Tuesday, November 14, 2006

How the Mind Works

Steven Pinker has written an excellent book here. I don’t properly understand the subtleties of his argument but he seems to be saying that a large part of who we are is inherent in our genes.


I don’t have any particularly strong feelings in the controversy such a position seems to conjure up. There is a strong body of intellectual opinion that has always decried any such argument as fascistic and racist (because it is said to suggest that people might actually be inferior (for a largely arbitrary value of superiority) by virtue of their genetics.

Pinker also notes that as our understanding of how the mind functions increases we will inevitably be slicing away at any concept of free will. Rationally speaking, there is no supernatural homunculus sitting in a Cartesian theatre in our pineal gland. Therefore our behaviour, what we would consider to be the product of free will and consciousness, is simply the result of chaotic interactions between the outside world and various areas of our brain.

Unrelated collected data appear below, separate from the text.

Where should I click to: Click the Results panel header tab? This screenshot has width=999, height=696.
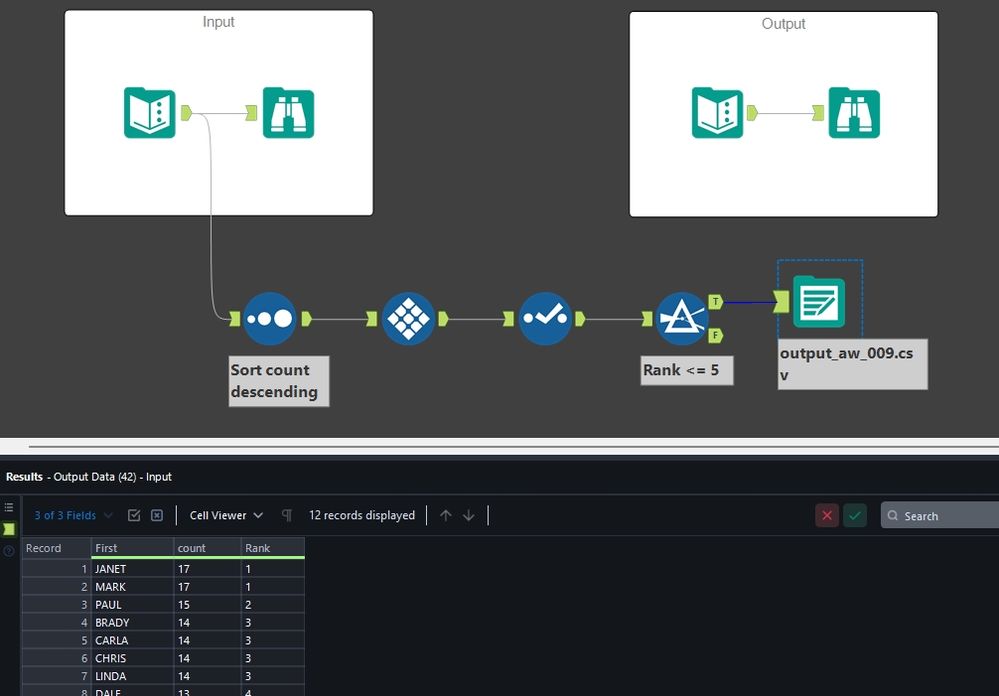pos(23,477)
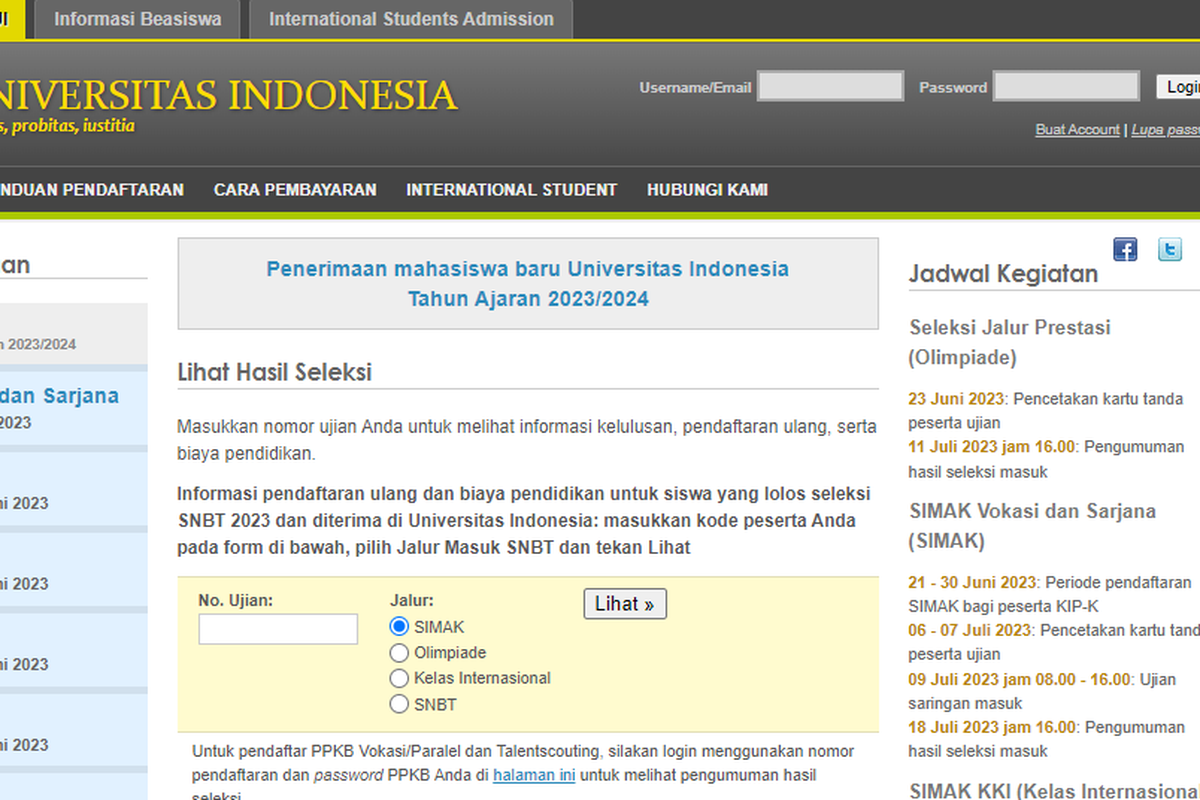The height and width of the screenshot is (800, 1200).
Task: Open the Twitter icon
Action: pyautogui.click(x=1169, y=249)
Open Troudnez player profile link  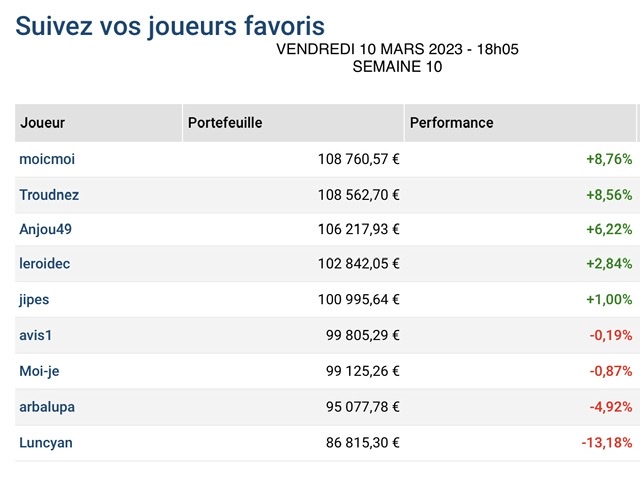coord(49,195)
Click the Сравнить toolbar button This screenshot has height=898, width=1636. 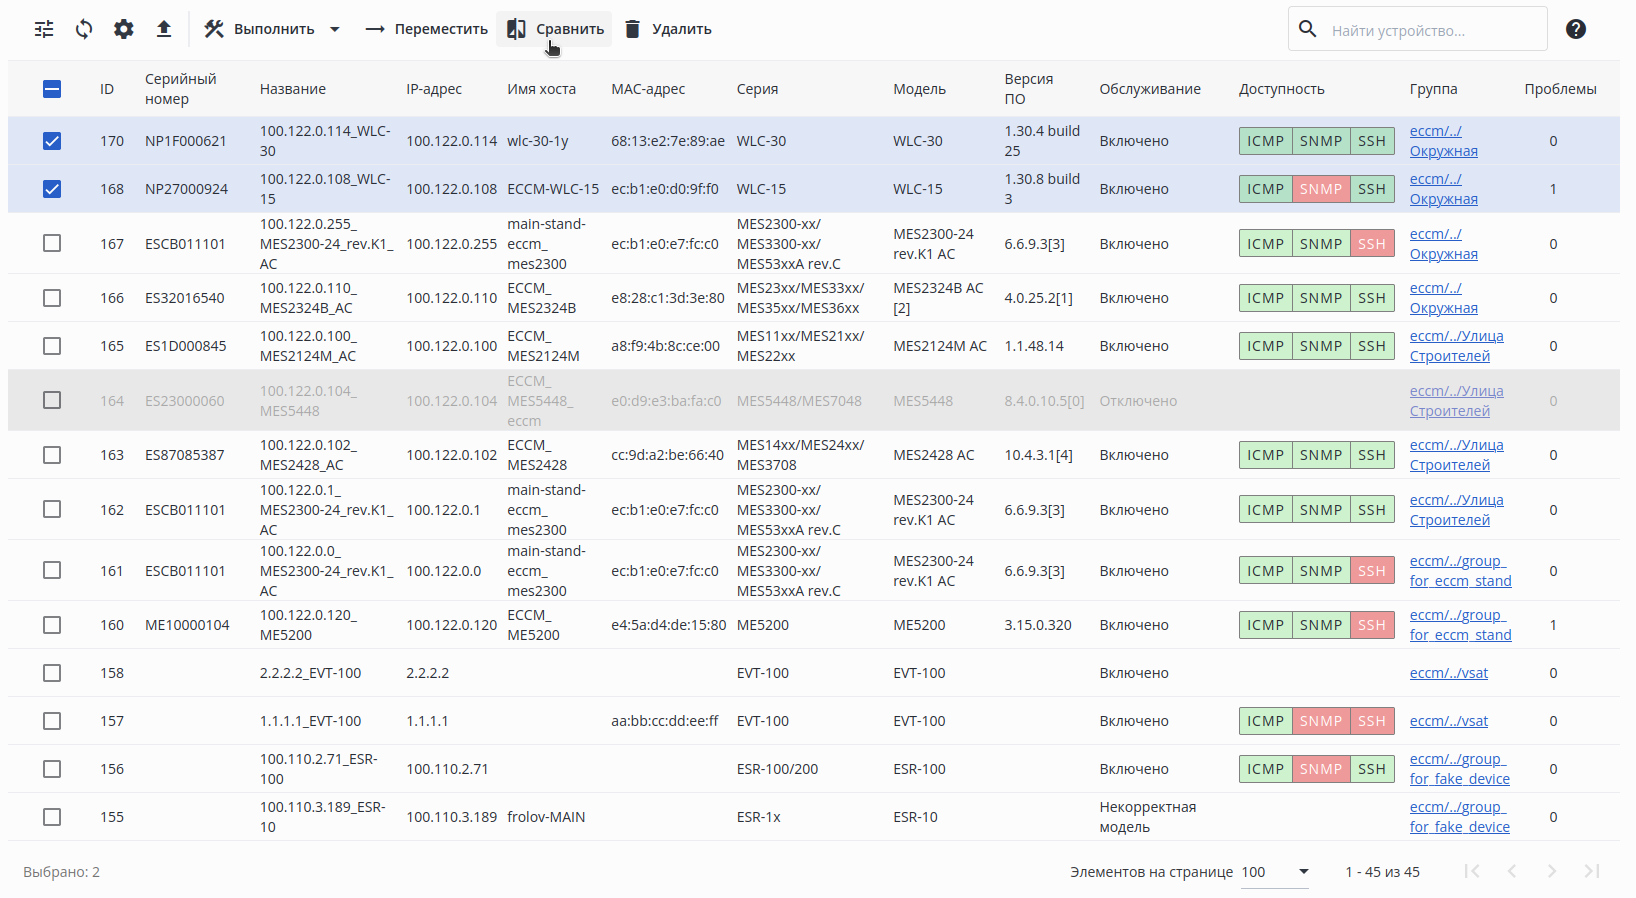point(555,29)
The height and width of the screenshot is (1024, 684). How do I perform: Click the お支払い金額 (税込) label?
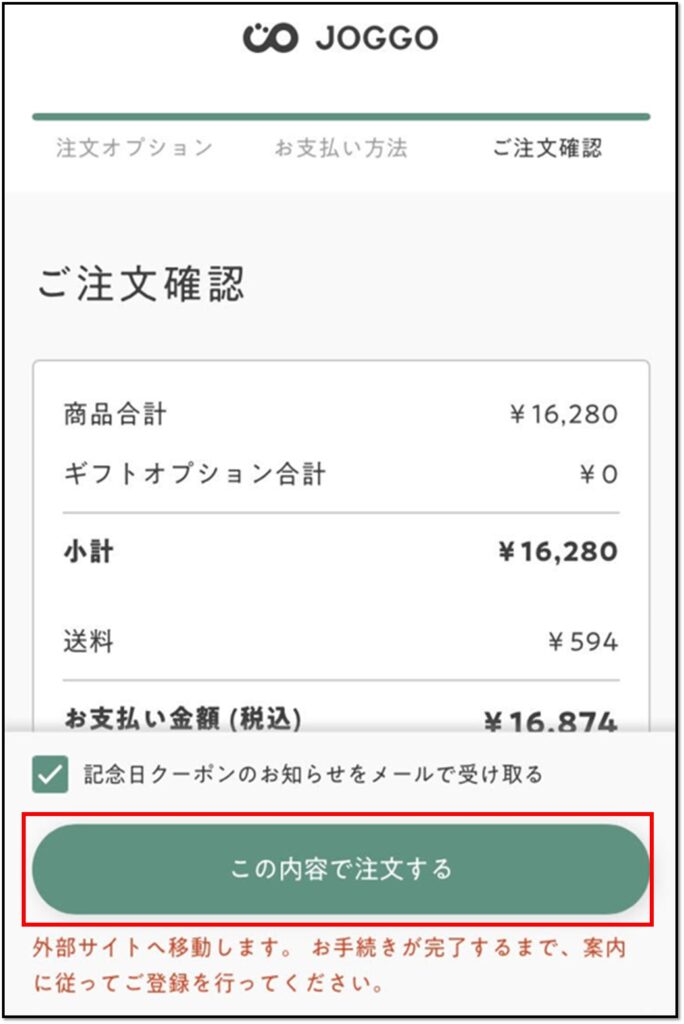183,718
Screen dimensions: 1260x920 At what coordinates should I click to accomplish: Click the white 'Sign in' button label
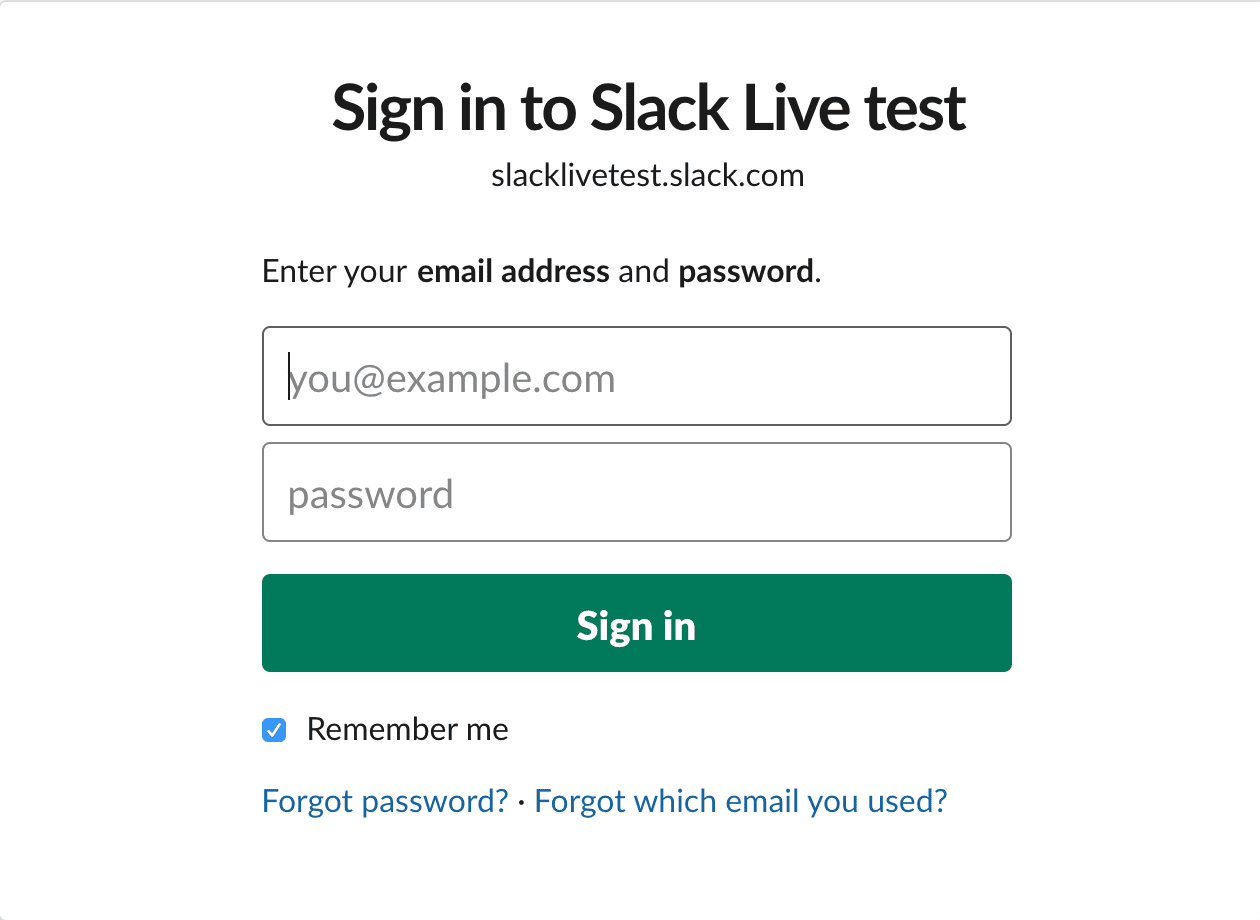tap(636, 625)
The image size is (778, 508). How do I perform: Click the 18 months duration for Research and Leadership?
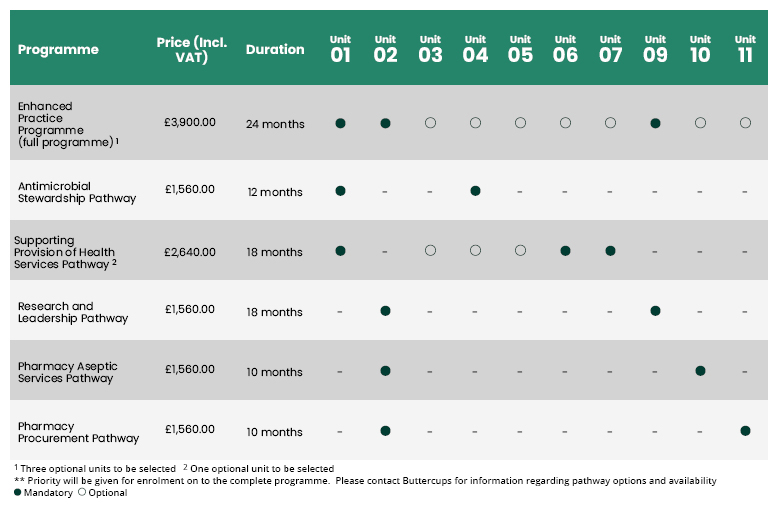(274, 312)
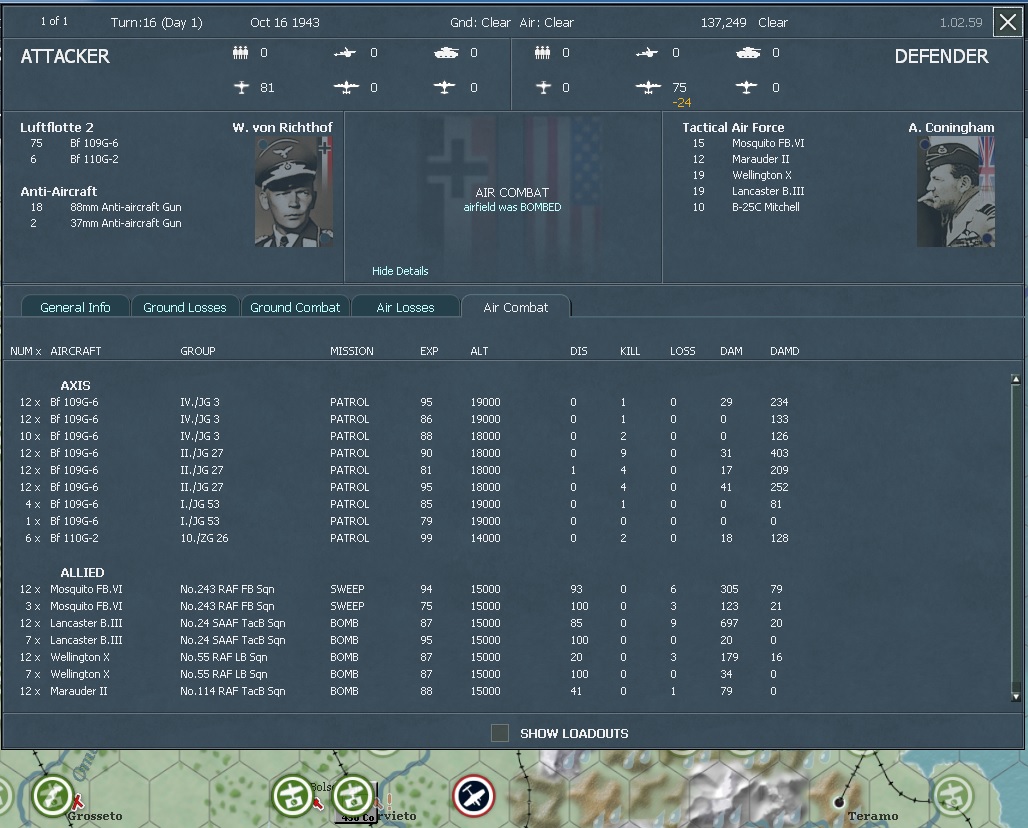Select the attacker infantry icon

(x=240, y=53)
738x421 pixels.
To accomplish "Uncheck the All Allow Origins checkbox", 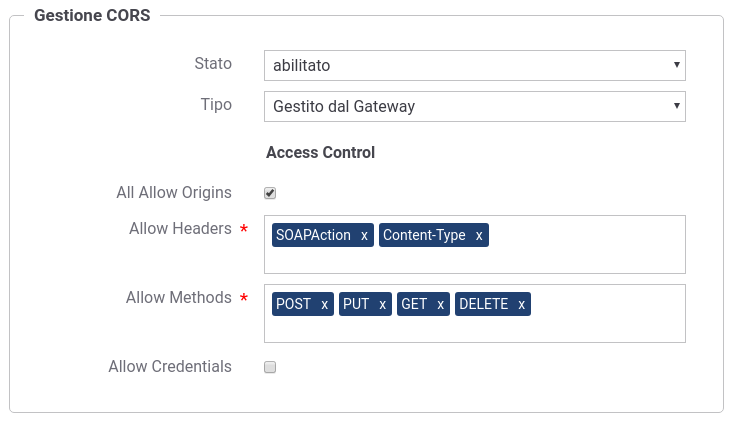I will coord(270,193).
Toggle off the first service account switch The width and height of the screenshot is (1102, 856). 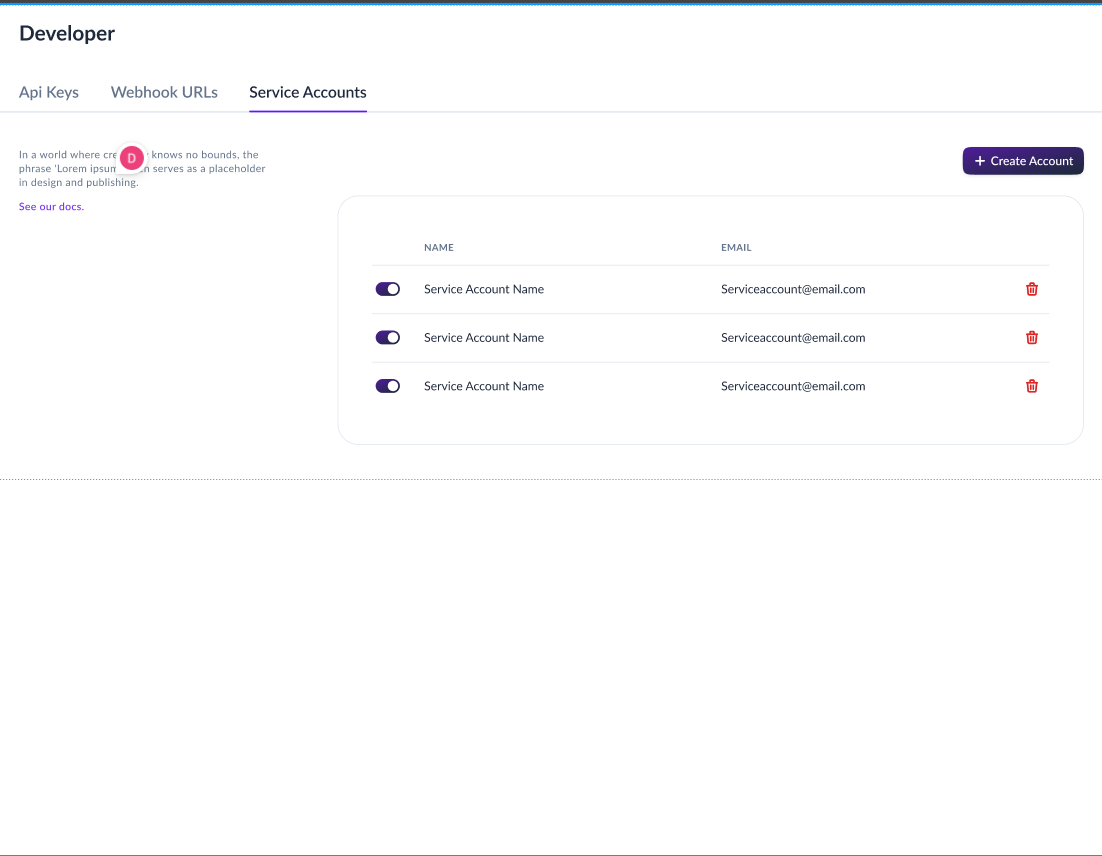click(x=387, y=288)
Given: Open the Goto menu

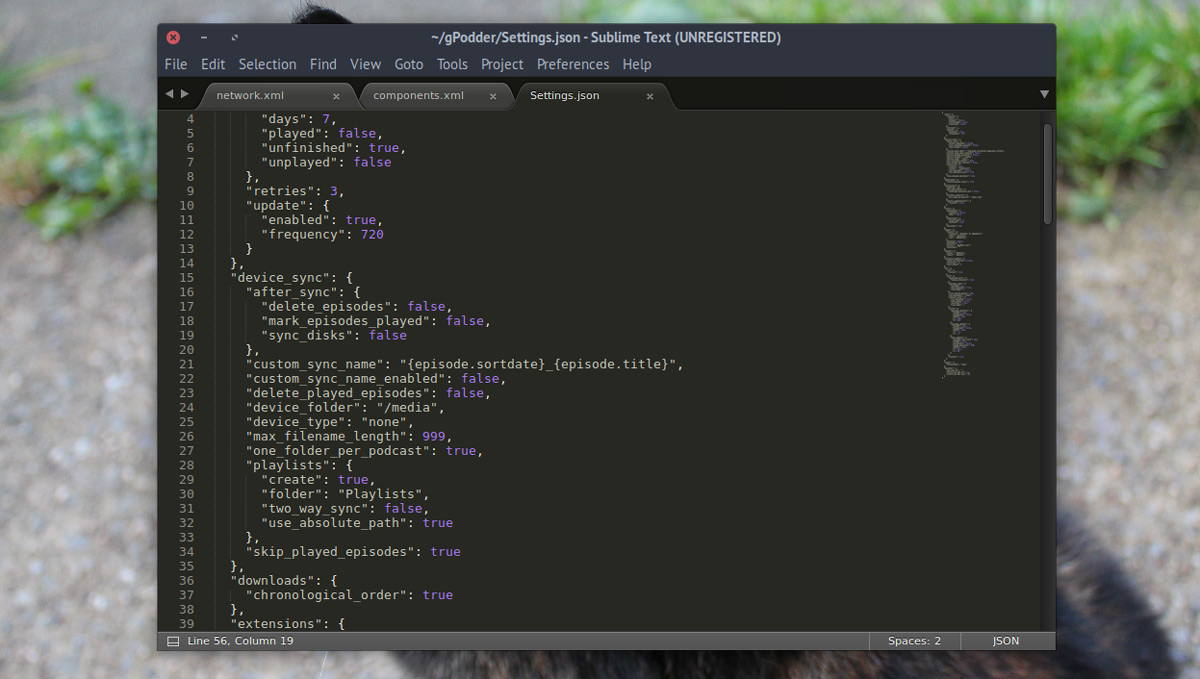Looking at the screenshot, I should coord(408,64).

Pinker himself offers a solution to these moral conundrum: view the scientific debate, in which human beings are mechanical objects, and the moral debate, in which all humans are afforded equal rights under the law, as two separate arenas of debate.

I agree with this: all men may not be created equal by virtue of their talents, skin colour, gender, financial security, and upbringing. But everyone is considered an equal and rational freely determined being under the law.